Update: They bought 20 panda bears, with Ai explaining that “panda” is a term used in China to describe a member of the secret police. And they printed and shredded documents from the Snowden archive that have been published by newspapers. Then they destuffed the pandas, and restuffed them with the shredded documents as well as a micro SD card, while being filmed by Poitras, who is calling her short film about the project, “Surveillance Machine.” “The pandas can self-replicate,” says Appelbaum. “We’ve restuffed them with data.”

As they walk out of the studio after finishing the project, Appelbaum thanks Ai for the honor of spending time with him and learning from him.

“If you ever need help getting around the Great Firewall, I can help with that,” he tells Ai’s staff. “I work for Tor.”

As they exit, Poitras and Ai hug. She keeps an arm around his shoulder as they walk to the courtyard door. “Hopefully I’ll see you soon,” she says. “Elsewhere. In Berlin, or New York, or Munich.”

Ai responds, “I don’t think that’s going to happen too soon.”


After Appelbaum and Ai finished their conversation with Assange, I sped off to the airport in a taxi with Appelbaum. He and Poitras were flying on to Hong Kong for the premiere of Citizenfour there, and Appelbaum kept trying to convince me to go. But I had had enough of the dissident lifestyle — of feeling like a potential target, of wondering who was tracking us, of having to assume that someone probably was.
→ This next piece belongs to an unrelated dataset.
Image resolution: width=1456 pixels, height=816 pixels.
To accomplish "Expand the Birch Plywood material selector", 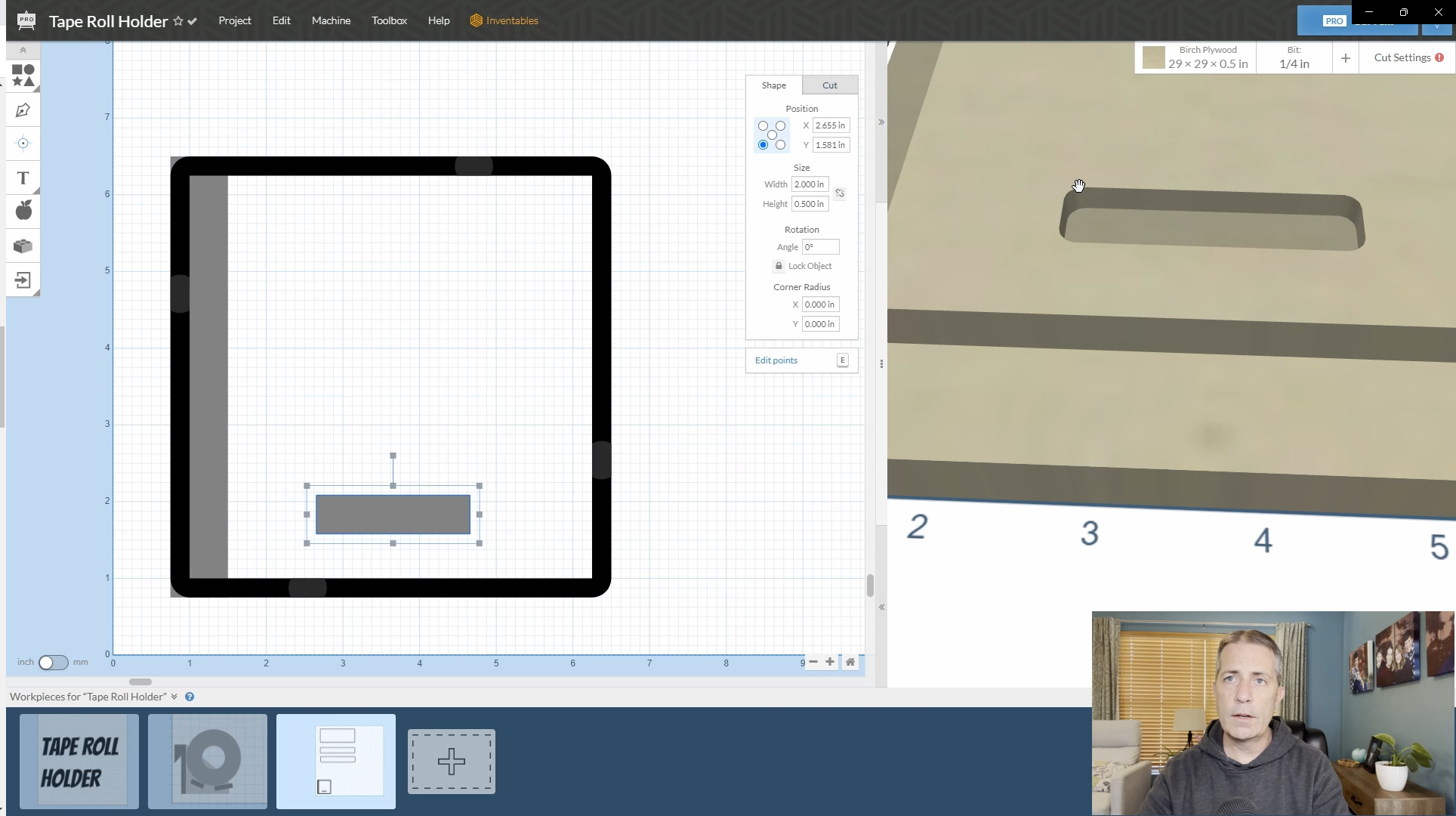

I arrived at 11:10 for an international flight that left at noon. As I quickly made my way though the airport, I was more conscious — and nervous — than usual about the security measures I needed to go through. Would Chinese customs agents know I just spent the last three days hanging out with the country’s most famous dissident and Edward Snowden’s confidants? Would they detain me? Seize my notes? Worse?

At customs, I slowed down to walk through a heat detection system, which tested me for signs of a fever. Chinese immigration had taken a photo of me on the way into the country, and I stood in front of a camera at customs to take another photo on my way out. I couldn’t help but get paranoid. If facial detection technology was being used at the Beijing airport, surely these cameras would detect my anxiety.

As a privacy reporter, I’m a fairly paranoid person. I put a sticker over the front-facing camera in my laptop. I have a PGP key if someone wants to send me encrypted email. I use a VPN if I’m on public Wi-Fi.

But I’m not perfect. There are many ways I willingly sacrifice my privacy in exchange for convenience, and leave data trails behind: I’m on Facebook. I use a loyalty card at Safeway. My partner knows the code to unlock my phone.

As I’m lugging my bag through the Beijing airport, though, I’m feeling oddly calm about my privacy shortfalls. Because living like Appelbaum and Ai do — being constantly paranoid — just isn’t sustainable. A life like theirs creates a prison of its own, a panopticon in which authorities control you, even when they’re not paying attention.

Ai, Appelbaum, Poitras, and Assange have all found their privacy comfort levels. But to be truly private, in the connected age, means being alone. And even then, it’s impossible to completely stop surveillance. Too much of our information is out of our own control. Living comfortably in the world is all about finding a privacy balance that works for you, knowing that information may get out that could come back to haunt you—but hoping that it never does.

At the airport, I pass through security without incident. I did set off the metal detector, but it was a routine bra-wire scenario, and I was quickly patted down and waved through. And then I was running — not because I worried that anyone was after me, but because I was on the verge of missing my flight. I was ready to be home, and more grateful than ever that I could return to it.

Editor’s note: This piece was updated on May 2 to reveal what the duo made.